24 de Junho
Já no final do
passeio do dia, aqui parámos para tomar qualquer coisa, que nem merenda chegou
a ser, talvez afinal uma sandes e uma mini, o que já é uma festa.
Eu e o N. Sabe bem descansar e conversar sobre o
que tínhamos acabado de visitar e... o que calhasse.
Fomos servidos
por uma senhora simpática, bem disposta na sua actividade tranquila. Sentado
numa cadeira, junto à parede, à esquerda de quem entra, um senhor de 87 anos.
Assiste, geralmente naquele sítio, pois a sua condição de saúde já não lhe
permite trabalhar. É o Senhor Júlio, como viemos a saber. Falou mais, a Senhora
Dália, que nos foi contando como era a vida deles, antes de criarem o
estabelecimento, com as dificuldades e a maneira que tiveram para as vencer.
Há quarenta
anos, dois médicos disseram ao Senhor Júlio que só tinha quatro meses de vida.
— Eles já morreram os dois e eu ainda cá ando — diz-nos. E vai andando.
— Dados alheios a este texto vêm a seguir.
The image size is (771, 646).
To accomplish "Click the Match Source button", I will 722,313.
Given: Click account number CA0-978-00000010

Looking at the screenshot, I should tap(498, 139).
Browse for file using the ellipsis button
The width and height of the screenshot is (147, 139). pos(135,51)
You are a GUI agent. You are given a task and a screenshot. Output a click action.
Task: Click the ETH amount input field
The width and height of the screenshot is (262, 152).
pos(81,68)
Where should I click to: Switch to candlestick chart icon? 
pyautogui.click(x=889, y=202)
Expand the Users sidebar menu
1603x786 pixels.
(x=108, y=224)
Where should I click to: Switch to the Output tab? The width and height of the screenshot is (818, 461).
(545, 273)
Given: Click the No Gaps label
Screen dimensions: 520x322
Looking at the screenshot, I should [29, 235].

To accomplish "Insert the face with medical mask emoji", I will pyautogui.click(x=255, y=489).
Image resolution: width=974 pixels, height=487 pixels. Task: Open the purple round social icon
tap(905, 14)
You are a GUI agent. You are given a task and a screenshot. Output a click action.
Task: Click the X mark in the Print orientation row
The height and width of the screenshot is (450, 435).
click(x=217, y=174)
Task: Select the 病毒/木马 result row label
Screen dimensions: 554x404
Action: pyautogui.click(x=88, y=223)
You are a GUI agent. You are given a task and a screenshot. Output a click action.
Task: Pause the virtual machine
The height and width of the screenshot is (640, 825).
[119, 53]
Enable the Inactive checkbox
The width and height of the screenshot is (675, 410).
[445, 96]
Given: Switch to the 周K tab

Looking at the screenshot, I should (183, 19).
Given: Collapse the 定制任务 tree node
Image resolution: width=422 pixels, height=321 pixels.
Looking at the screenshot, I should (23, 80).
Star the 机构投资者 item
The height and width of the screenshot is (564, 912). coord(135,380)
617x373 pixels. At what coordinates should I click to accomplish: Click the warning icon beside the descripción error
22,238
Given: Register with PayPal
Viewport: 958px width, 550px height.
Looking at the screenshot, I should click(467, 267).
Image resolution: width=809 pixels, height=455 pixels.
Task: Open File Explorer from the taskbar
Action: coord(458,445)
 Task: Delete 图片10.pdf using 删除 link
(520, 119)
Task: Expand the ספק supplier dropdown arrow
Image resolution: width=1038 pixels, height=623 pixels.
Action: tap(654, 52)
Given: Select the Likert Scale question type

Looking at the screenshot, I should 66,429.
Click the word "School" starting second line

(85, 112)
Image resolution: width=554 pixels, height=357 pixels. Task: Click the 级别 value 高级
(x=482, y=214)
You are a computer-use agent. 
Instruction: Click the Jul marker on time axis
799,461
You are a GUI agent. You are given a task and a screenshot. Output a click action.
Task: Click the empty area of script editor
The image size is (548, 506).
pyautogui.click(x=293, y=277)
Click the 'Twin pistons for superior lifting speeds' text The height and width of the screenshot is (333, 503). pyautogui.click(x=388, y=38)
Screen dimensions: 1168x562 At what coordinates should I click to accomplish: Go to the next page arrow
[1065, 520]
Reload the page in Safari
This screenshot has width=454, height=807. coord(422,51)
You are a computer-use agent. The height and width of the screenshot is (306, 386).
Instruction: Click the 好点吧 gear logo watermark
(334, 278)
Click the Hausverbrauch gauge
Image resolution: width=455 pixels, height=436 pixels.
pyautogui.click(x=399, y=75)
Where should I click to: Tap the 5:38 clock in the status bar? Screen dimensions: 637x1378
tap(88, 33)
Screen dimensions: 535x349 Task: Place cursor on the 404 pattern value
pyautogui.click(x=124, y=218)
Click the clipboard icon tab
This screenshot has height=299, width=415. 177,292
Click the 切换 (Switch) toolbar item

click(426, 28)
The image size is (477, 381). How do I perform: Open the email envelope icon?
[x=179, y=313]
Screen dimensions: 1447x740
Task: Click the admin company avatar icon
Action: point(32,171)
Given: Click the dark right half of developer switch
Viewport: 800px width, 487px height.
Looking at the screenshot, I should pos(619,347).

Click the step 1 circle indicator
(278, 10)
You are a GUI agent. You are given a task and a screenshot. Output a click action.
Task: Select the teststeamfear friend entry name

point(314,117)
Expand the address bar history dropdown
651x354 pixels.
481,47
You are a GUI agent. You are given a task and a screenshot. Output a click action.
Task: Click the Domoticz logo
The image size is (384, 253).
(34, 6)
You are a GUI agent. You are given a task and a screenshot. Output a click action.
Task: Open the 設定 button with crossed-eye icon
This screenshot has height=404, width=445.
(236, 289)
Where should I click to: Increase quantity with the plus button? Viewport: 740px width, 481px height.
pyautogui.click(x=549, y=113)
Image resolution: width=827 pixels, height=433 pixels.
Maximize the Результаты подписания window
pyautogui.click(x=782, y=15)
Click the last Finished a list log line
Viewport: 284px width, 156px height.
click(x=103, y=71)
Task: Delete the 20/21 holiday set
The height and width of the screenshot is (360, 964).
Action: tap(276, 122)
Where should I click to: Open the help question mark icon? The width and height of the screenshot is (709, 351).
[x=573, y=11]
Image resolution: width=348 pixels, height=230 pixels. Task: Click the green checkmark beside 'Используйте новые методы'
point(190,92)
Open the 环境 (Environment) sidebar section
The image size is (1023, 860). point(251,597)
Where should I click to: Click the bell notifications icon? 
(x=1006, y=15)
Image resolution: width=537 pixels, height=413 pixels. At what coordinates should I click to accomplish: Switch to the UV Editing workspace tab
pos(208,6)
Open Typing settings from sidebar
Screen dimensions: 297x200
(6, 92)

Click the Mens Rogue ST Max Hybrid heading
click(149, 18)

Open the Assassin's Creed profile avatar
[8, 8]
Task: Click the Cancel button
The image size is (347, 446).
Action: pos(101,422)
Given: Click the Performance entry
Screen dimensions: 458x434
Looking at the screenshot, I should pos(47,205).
Sou um grande admirador de
azulejos e vejo nestes que aqui deixo a sensibilidade, o íntimo de quem
encomendou e de quem criou.
O Caçador é o Sr. Júlio, com a idade que o quadro revela. Foi fácil
identificá-lo. Só depois confirmámos. É um retrato perfeito. E quem fez estes
azulejos? Isso gostaria de saber, pois é uma obra boa. Fica a assinatura do
autor:
ARTE EM AZULEJO JOSÉ
JANEIRO T.V.
O amor da
natureza está muito presente, com o seu quê de mistério e sobrenatural. A
pintura da direita traz à memória D. Fuas Roupinho e o milagre da Nazaré,
embora pareça diferente. No quadro da esquerda temos uma cena transportada da
Idade Média. Estas coisas chegam até hoje. Somos, também, medievais.
O painel O
CAÇADOR é algo mais do que uma simples placa identificativa do dono do café e
da sua paixão da caça. Mostra um entrelaçar, uns seres continuam-se nos outros,
mudando a carne em vegetal e o vegetal em carne. Está também presente a vida
social da aldeia, com a casa ou comboio. Ao meio da casa-comboio, um insecto
que se continua em planta. Tudo ligado à terra ou assente nela e dela se
alimentando. Diz-se que somos feitos de barro e a ele voltamos.
Qual será o
significado do vermelho? Será sangue, será fogo?
É hora de sair.
Deixamos os anfitriões e a senhora de que não sabemos o nome. Em frente do
caçador, na parede da sala do café, lê-se
Júlio e Dália Leitão
Casa fundada em 1969
Na outra sala,
o restaurante, com os dois últimos painéis — a cena a que chamei medieval, com
o caçador-cavaleiro, ajoelhado como em prece e a do veado perseguido
pelos cães.
***
Ainda houve tempo para ir à estação dos comboios, que já tiveram grande movimento de pessoas. À hora a que ali passámos, havia uma certa
solidão, dada também pelo conjunto do edifício.
Uma certa
solidão...
O comboio
ainda não está para chegar.
A estrada de ferro leva-nos a todo o
país; a todo o mundo. Continua a ser importante e é amiga da paisagem. Tem futuro.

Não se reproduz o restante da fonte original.